Marshall's men immediately began the construction of some earthworks on a hill, about three or four hundred feet high, lying between two branches of a creek. The parapet was heavily revetted with logs and hewn timber and traverses for several guns had been finished. The fortifications commanded the road for a mile down the main valley and for an equal distance of the left fork of the stream which came down from the West. Records show that Hager supplied the troops with corn and oats.
On January 6, 1862, Colonel Abraham Garfield arrived with a Federal force in the vicinity of Paintsville. At the same time, a second Union force under Colonel Cranor was moving on Marshall's position by way of Hazel Green and Burning Springs. Having no intentions of being trapped and crushed by the enemy, Marshall decided on January 7, 1862, to withdraw in haste toward Prestonsburg. He gave battle three days later, on January 10, 1862, at Middle Creek in Floyd Co. KY.
When Garfield's troops arrived on Hager's Farm, the enemy had cleared the area but camp fires were still burning and food was cooking in the kettles. Garfield noted that the whole camp showed signs of panic and a most disorderly retreat.
Daniel Hager remained in the service of the Confederate Army until winter 1862. He then left the army and rented a farm in Russell County, Virginia, where he remained until April 1865.
Upon his return to Eastern Kentucky, Daniel Hager took the amnesty oath on May 4, 1865 at Louisa, HQ of United States Forces, First Division of Kentucky, Office of Provost Marshal. Hager stated that during his absence from Johnson County, KY, he was "partially and only for a short time connected with the 5th Ky Rebel Infantry, as an assistant quartermaster - and never held any other civil or military office under the so called Confederate government." According to the records, he was 63 years old, had a dark complexion, gray hair, black eyes and was 5' 10" tall.
dated May 4, 1865.
Hager applied for a Presidential pardon which was endorsed on Jan. 20, 1866, by Kentucky Governor Thomas E. Bramlette. Hager stated that he took the amnesty oath and that, "he is determined, in good faith, to conform thereto, and demean himself as a loyal citizen." He was pardoned July 6, 1866.

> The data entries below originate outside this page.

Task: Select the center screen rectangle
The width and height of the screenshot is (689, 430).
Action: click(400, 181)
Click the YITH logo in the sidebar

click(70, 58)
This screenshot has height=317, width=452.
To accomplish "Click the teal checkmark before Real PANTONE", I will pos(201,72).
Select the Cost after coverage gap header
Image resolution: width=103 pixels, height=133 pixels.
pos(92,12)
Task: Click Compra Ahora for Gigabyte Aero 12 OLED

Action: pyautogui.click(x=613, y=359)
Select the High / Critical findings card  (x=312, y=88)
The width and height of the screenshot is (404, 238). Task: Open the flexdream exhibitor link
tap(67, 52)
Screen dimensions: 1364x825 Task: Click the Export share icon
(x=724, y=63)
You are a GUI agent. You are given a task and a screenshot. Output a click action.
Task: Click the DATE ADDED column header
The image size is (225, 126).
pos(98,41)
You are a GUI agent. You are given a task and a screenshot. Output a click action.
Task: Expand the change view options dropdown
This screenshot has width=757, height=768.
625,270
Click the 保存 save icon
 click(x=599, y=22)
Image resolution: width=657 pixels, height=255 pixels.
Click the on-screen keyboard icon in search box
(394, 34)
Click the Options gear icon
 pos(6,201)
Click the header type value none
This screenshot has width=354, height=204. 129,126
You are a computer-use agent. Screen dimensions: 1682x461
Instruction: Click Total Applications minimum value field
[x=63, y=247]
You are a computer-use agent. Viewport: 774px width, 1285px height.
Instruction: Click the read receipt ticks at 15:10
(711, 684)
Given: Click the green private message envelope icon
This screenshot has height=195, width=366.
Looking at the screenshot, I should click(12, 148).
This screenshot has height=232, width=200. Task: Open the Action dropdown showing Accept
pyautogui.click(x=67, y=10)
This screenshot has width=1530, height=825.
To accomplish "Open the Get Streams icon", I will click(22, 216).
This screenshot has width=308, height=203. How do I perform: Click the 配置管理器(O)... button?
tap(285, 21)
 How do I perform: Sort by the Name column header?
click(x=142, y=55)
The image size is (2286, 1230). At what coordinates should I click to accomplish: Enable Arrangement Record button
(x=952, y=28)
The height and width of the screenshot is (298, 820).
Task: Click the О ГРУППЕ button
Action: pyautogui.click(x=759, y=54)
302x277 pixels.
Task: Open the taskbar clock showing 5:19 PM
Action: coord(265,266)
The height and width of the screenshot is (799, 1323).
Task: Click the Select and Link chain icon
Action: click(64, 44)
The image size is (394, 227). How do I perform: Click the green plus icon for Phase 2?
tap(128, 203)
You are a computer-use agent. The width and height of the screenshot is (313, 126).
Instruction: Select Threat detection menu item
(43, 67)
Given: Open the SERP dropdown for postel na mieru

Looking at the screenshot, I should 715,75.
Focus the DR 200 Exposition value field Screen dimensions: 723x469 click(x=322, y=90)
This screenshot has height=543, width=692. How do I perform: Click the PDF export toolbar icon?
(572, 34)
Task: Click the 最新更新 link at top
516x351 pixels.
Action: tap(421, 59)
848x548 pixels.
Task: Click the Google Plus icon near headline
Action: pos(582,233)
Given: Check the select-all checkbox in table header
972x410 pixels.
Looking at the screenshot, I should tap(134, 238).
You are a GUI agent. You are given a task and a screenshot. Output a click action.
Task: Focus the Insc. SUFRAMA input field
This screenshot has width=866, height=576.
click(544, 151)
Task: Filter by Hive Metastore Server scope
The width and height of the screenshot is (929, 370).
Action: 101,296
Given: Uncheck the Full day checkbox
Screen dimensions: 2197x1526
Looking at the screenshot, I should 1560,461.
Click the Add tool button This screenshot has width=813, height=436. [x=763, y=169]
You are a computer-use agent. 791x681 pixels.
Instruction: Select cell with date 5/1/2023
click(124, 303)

As was the case with many other families in Kentucky, the war had divided Daniel Hager's family. His oldest son John J. Hager joined the Confederate Army under Humphrey Marshall and was killed during the war. His son Daniel M. Hager served in the Union Army and joined the 45th Ky Mounted Infantry. His sons Samuel and Henry P. Hager engaged in steamboating on the Big Sandy River during the Civil War and supplied the Union Army with goods. Two son-in-laws also served the Union cause. Dr. Isaac Turner was a member of the 45th Ky Mounted Infantry and Captain Reuben Patrick was a famed Union scout.
In 1880, Daniel Hager served as President of the Eastern Kentucky Confederate Veterans Society, Johnson County Platoon. He died on July 5, 1887 and is buried in the Old Paintsville Cemetery.